§ TASK STATEMENT
Scan the listing below and copy every line holding "header".

____ MATERIAL PROVIDED

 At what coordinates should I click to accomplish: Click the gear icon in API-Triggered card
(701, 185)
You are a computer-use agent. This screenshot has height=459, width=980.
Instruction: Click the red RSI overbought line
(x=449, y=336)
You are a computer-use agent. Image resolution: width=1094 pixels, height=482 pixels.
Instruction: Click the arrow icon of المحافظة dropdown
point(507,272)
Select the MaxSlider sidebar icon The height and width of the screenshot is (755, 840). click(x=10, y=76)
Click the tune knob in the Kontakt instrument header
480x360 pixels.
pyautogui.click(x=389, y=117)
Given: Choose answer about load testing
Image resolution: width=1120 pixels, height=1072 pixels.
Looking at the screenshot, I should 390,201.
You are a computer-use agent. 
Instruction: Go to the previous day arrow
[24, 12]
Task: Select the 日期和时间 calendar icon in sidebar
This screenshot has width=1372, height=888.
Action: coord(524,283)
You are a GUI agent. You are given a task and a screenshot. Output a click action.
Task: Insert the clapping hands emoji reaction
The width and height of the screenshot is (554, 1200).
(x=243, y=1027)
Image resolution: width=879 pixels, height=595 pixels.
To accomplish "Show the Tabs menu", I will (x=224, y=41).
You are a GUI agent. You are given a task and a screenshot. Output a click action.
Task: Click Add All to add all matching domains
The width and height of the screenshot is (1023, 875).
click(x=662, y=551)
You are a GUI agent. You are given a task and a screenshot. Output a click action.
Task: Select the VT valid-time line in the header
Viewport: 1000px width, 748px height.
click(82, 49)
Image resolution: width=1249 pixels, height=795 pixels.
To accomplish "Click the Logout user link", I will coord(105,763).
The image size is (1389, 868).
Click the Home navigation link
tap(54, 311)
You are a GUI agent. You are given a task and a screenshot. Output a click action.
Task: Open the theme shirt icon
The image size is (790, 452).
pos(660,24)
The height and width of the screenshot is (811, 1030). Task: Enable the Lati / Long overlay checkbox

________

§ WRITTEN RESPONSE
Click the tune knob in the Kontakt instrument header
Task: Select the VT valid-time line in the header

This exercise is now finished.